Along the way, they have a flirtatious encounter with two biker babes (filling the comic-romance function of the Pigeon sisters from the original play and film). They're played with vivacious gusto by Christine Baranski and Jean Smart.

Though the new Odd Couple leans more on silly slapstick, Simon contributes the witty repartee and amusing observations we've come to expect from America's most successful comedy playwright.

The writing shows the facile polish and amusingly contrived style typical of Simon's earlier work, before his scripts took on a more seriously autobiographical tone. It's more Sunshine Boys and Barefoot in the Park than Brighton Beach Memoirs or Biloxi Blues.

Howard Deutch's direction is modest and unobtrusive, and it certainly helps that the lines are delivered by seasoned pros Lemmon, 73, and Matthau, 77.

Matthau, in particular, remains an astonishing comic screen presence. Each time I watch him work, I'm drawn into his hang-dawg expressions, his shuffling gait, his eccentric hand gestures and his flamboyant way with a line of dialogue. There's nobody like him -- and the encroachment of age humorously exaggerates his comic style.

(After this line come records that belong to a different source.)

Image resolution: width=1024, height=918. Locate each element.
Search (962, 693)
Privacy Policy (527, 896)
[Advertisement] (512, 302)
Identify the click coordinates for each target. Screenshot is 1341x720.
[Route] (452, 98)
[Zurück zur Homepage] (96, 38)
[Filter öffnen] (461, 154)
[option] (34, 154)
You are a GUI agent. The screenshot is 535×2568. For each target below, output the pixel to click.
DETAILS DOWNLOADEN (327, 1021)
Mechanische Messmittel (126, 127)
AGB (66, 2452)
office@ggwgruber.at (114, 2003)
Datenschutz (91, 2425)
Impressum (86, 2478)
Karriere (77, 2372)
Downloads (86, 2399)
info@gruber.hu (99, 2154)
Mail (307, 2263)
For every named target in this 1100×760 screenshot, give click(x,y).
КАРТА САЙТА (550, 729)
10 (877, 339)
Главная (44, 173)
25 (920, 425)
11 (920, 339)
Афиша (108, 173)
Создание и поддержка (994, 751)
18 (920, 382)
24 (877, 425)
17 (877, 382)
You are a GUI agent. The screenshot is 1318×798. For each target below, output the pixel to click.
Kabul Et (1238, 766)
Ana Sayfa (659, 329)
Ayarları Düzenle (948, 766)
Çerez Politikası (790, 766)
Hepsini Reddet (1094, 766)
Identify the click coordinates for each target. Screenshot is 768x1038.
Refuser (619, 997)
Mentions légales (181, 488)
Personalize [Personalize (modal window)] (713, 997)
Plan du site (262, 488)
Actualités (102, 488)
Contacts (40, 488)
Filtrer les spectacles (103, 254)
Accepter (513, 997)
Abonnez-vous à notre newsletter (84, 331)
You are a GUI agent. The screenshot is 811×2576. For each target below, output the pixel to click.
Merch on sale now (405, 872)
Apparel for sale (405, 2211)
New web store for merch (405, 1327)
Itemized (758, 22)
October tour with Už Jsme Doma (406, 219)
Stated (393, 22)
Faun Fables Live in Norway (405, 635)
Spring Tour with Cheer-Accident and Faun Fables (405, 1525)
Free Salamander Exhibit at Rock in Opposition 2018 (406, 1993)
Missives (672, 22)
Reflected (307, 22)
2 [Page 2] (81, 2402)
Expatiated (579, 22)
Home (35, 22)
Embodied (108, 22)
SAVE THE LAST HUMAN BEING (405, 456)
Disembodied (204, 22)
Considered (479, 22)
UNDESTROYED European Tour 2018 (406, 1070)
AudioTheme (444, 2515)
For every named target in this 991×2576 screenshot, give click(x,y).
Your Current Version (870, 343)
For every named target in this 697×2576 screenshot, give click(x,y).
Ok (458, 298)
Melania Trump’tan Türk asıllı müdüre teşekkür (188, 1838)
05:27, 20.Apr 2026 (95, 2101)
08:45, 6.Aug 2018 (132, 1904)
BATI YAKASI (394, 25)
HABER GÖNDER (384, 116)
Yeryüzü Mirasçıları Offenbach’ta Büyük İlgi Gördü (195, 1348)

Matthau may be the most underrated comic actor in the whole span of American movies. I can't recall a single Matthau performance in any film since first seeing him 40 years ago that wasn't inherently entertaining.

Oscar Madison is one of his most memorable creations, a magnficent mess of a man and the perfect foil for the supercilious Felix Ungar, or, as Oscar calls him, "the human vacuum cleaner."

So even if The Odd Couple II is a mere echo of the original, it's an echo worth catching.